The Genome Aggregation Database_Exomes_ East Asian allele frequency.
PBMCs from 22 PK patients with MVK or MVD variants and 27 normal controls (NCs) were analysed by flow cytometry for the frequencies of T‐cell subsets, including IFN‐γ‐, and TNF‐α‐producing T‐cells. As indicated in Figure 1, the PK patients with MVD variants exhibited a significant decrease in the frequencies of peripheral CD8+ and Vγ9Vδ2T cell in the CD3+ T‐cell subsets compared with that of the NCs (p = 0.0009 and p = 0.0216, respectively). Therefore, the PK patients with MVD variants had a correspondingly higher CD4/CD8 ratio compared to that of the NCs (p = 0.0006). In addition, we found that the percentages of total Vδ1+, Vδ1+Vγ9+ and Vδ1+Vγ9− T‐cells in the CD3+ T‐cell subsets remained unchanged in the PK patients with either MVK or MVD variants compared with that of the NCs (Figure S3). Figure 2 showed IFN‐γ production by CD8+ T‐cell was increased in PK patients with MVK variants compared with that of the NCs and PK patients with MVD variants (p = 0.0275 and p = 0.0301, respectively). Moreover, TNF‐α production by Vγ9Vδ2 T‐cell was significantly increased in the PK patients with MVD variants compared with that of the NCs and the PK patients with MVK variants (p = 0.0085 and p = 0.0432, respectively).
FIGURE 1.
Gating strategy for flow cytometry (a), representative flow cytometry analyses (b), and scatterplot graphs (c) showed the frequencies of CD4+, CD8+ and Vγ9Vδ2T cells in the CD3+ T‐cell subsets and the ratio of CD4+ T‐cell/CD8+ T‐cell
FIGURE 2.
Representative flow cytometry analyses (a) and scatterplot graphs (b) of TNF‐α and IFN‐γ production in CD4+, CD8+ and Vγ9Vδ2T cells in the PK patients with MVK and MVD variants. MVK, the PK patients with MVK variants (n = 10); MVD, PK patients with MVD variants (n = 12); NCs, normal controls (n = 27)

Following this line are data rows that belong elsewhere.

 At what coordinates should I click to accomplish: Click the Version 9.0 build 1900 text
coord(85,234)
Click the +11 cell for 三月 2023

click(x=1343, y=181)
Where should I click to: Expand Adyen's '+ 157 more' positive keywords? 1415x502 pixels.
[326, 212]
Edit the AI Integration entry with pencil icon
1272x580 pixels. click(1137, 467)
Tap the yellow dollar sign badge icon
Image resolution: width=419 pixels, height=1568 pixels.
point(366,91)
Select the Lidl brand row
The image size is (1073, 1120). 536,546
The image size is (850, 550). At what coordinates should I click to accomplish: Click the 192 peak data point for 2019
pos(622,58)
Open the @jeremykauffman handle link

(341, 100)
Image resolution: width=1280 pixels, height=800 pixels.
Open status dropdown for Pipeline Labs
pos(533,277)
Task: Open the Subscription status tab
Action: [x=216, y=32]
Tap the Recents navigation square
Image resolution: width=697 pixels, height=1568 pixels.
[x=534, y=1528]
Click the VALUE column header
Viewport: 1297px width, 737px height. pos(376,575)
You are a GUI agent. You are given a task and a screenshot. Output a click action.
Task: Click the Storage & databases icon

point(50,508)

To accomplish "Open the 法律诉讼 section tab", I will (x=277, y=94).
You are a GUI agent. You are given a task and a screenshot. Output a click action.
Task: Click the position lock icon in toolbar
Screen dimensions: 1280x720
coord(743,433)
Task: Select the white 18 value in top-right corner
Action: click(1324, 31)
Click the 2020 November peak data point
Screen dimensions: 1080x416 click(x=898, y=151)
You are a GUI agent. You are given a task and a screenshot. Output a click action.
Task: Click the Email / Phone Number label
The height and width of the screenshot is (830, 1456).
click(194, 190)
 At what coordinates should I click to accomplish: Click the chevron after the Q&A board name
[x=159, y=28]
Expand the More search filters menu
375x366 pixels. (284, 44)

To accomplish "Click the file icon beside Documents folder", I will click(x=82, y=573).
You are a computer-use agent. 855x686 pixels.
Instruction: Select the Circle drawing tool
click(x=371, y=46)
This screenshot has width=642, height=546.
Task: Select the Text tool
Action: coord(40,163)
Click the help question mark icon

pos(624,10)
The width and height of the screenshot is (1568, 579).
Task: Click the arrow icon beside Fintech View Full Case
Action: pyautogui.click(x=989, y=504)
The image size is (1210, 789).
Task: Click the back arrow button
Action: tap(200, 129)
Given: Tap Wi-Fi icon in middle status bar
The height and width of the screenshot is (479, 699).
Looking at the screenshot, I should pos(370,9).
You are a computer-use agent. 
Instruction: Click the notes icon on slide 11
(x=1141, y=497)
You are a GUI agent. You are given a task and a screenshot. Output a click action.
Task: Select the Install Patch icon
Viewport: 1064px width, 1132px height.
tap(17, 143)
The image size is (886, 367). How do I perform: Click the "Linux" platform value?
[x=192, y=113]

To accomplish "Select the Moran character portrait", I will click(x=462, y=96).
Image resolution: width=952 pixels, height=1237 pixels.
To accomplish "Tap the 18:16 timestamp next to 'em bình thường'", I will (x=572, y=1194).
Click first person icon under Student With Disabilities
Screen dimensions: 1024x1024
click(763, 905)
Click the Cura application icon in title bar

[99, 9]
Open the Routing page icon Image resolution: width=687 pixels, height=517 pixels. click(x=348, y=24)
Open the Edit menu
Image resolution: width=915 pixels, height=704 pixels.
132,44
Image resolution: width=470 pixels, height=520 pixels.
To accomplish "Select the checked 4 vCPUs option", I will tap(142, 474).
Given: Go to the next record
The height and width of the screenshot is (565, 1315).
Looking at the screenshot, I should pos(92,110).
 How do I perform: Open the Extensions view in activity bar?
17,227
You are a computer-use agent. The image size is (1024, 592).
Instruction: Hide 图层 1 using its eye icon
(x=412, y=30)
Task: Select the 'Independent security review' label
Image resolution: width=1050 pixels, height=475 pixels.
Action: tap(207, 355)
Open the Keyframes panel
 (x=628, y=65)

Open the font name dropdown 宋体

Different from the patients with MVK variants, we observed that there were significant decreases in percentages of both CD8+ and Vγ9Vδ2T cells in the CD3+ T cells subsets in those with MVD variants. A reduction in the number of peripheral γδT cells, along with the elevated numbers in the skin, has been reported in patients with psoriasis. 8 A possible explanation was that CD8+ and Vγ9Vδ2T cells might home to the skin in the PK patients with MVD variants. As for non‐conventional lymphocytes, human γδT cell acts as the first line of defence and bridge the innate and adaptive immune systems, representing <5% of peripheral T‐cell in the adult human peripheral blood. γδT cells are at the crossroads of autoinflammation and autoimmunity, which produce cytokines and chemokines to promote the development of mixed‐pattern immune‐mediated inflammatory diseases. 9 It is well established that multiple phosphorylated mevalonate metabolites are potent agonists of Vγ9Vδ2T cells. 5 As the major peripheral γδT‐cell subsets, Vγ9Vδ2T cells are dually regulated by intracellular and extracellular mevalonate metabolism. Moreover, the peripheral Vγ9Vδ2T cells from PK patients with MVD variants showed a higher proportion expressed TNF‐α compared with NCs. In a different way, the dysregulated secretion of IFN‐γ by CD8+ T‐cells were observed in the PK patients with MVK variants. It is noteworthy that the IFN‐γ signalling for CD8+ T‐cells differentiation are delivered early in the immune response. The autocrine IFN‐γ signalling plays an important role in Th1 differentiation and CD8+ T‐cells cross‐priming. 10 , 11 It suggested that autoreactive CD8+ and γδT cells might play a critical role in the skin‐specific autoinflammatory PK. However, it was not known to what extent, if any, the pro‐inflammatory effects of these T‐cells might affect the pathogenesis of PK.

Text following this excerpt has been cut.